PROBLEM:
Of the lines listed below, return exactly those that run from the line containing "1481x644 pixels." through the line containing "This screenshot has height=696, width=1108.", both included.

--- INPUT ---

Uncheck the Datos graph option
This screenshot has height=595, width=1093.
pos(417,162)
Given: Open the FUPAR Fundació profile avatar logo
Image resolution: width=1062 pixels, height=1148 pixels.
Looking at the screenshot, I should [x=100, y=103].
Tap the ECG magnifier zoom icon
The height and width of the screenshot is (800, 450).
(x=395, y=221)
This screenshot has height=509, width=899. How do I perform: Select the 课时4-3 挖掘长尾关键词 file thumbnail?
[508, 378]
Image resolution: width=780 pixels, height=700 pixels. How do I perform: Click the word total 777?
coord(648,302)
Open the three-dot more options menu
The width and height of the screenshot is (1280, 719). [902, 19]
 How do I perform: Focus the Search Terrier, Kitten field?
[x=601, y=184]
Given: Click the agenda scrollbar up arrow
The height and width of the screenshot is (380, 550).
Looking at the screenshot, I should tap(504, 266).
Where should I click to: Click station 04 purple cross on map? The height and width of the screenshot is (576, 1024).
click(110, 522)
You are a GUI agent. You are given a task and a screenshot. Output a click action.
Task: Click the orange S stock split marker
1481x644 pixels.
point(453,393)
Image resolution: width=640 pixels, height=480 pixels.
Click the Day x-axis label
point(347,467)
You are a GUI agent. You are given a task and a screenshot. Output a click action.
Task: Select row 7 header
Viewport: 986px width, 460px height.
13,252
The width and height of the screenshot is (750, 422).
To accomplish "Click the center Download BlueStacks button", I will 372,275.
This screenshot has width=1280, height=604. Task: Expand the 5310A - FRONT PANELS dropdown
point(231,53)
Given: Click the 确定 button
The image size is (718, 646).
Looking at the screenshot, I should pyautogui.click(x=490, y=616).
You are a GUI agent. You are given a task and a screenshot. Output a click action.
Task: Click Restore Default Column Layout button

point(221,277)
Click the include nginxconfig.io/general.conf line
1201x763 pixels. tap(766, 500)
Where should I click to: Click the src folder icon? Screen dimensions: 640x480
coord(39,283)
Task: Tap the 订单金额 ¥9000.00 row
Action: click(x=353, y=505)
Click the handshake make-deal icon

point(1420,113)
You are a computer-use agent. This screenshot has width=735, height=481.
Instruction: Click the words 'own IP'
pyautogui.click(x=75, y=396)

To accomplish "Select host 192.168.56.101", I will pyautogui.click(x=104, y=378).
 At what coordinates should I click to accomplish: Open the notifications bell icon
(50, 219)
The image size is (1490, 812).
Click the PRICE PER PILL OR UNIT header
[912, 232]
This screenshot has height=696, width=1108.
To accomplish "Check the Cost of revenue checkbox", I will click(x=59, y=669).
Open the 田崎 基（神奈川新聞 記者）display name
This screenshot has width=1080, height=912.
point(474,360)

---

OUTPUT FOR THIS TASK:
1481x644 pixels.
point(453,393)
Image resolution: width=640 pixels, height=480 pixels.
Click the Day x-axis label
point(347,467)
You are a GUI agent. You are given a task and a screenshot. Output a click action.
Task: Select row 7 header
Viewport: 986px width, 460px height.
13,252
The width and height of the screenshot is (750, 422).
To accomplish "Click the center Download BlueStacks button", I will 372,275.
This screenshot has width=1280, height=604. Task: Expand the 5310A - FRONT PANELS dropdown
point(231,53)
Given: Click the 确定 button
The image size is (718, 646).
Looking at the screenshot, I should pyautogui.click(x=490, y=616).
You are a GUI agent. You are given a task and a screenshot. Output a click action.
Task: Click Restore Default Column Layout button

point(221,277)
Click the include nginxconfig.io/general.conf line
1201x763 pixels. tap(766, 500)
Where should I click to: Click the src folder icon? Screen dimensions: 640x480
coord(39,283)
Task: Tap the 订单金额 ¥9000.00 row
Action: click(x=353, y=505)
Click the handshake make-deal icon

point(1420,113)
You are a computer-use agent. This screenshot has width=735, height=481.
Instruction: Click the words 'own IP'
pyautogui.click(x=75, y=396)

To accomplish "Select host 192.168.56.101", I will pyautogui.click(x=104, y=378).
 At what coordinates should I click to accomplish: Open the notifications bell icon
(50, 219)
The image size is (1490, 812).
Click the PRICE PER PILL OR UNIT header
[912, 232]
This screenshot has height=696, width=1108.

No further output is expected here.